Stable Cationic Nanobelts Synthesized by Chemical Oxidation of Methylene-bridged [6]Cycloparaphenylene

Cationic molecules have distinct properties that differ from those of electronically neutral molecules. They have been extensively studied and utilized as reaction intermediates, organic salts, and dyes. Among them, cationic arenes are of particular interest because they can act as charge carrier intermediates in p-type organic semiconductors. Although heteroatom-containing cationic arenes have been reported, those without heteroatoms, namely cationic aromatic hydrocarbons, are still rare and relatively unexplored due to their instability in air. Nanobelts are cyclic arenes that only consist of annulated structures.
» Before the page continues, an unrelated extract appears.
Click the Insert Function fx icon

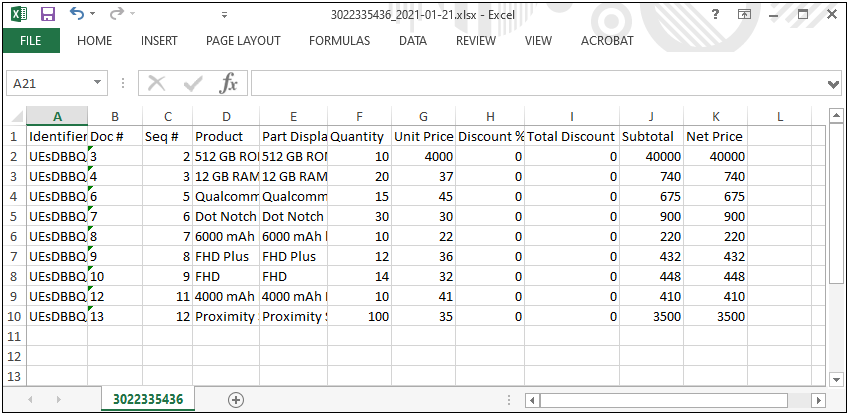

Recently, various types of nanobelts have been synthesized, and several unique properties of nanobelts have been unveiled. However, cationic nanobelts without heteroatoms have never been synthesized, and their properties are of significant interest from both fundamental and application perspectives. Herein, we report the first synthesis of cationic hydrocarbon nanobelts (radical cation and dication) obtained via the chemical oxidation of methylene-bridged [6]cycloparaphenylene ([6]MCPP). These cationic species turned out to be remarkably stable in air, which made it possible to measure and uncover their structural and electronic properties. Notably, the [6]MCPP dicationic salt has sharp absorption and fluorescence bands at much longer wavelengths than those of neutral [6]MCPP, close to the near-infrared region. From both experimental and theoretical investigation, the existence of a strong diatropic belt current in [6]MCPP dication has been indicated. In addition, a longer lifetime was observed for the hexamethyl[6]MCPP dicationic salt than for the [6]MCPP dicationic salt in solution. These findings regarding cationic hydrocarbon nanobelts contribute to a novel molecular design for stable cationic aromatic hydrocarbons.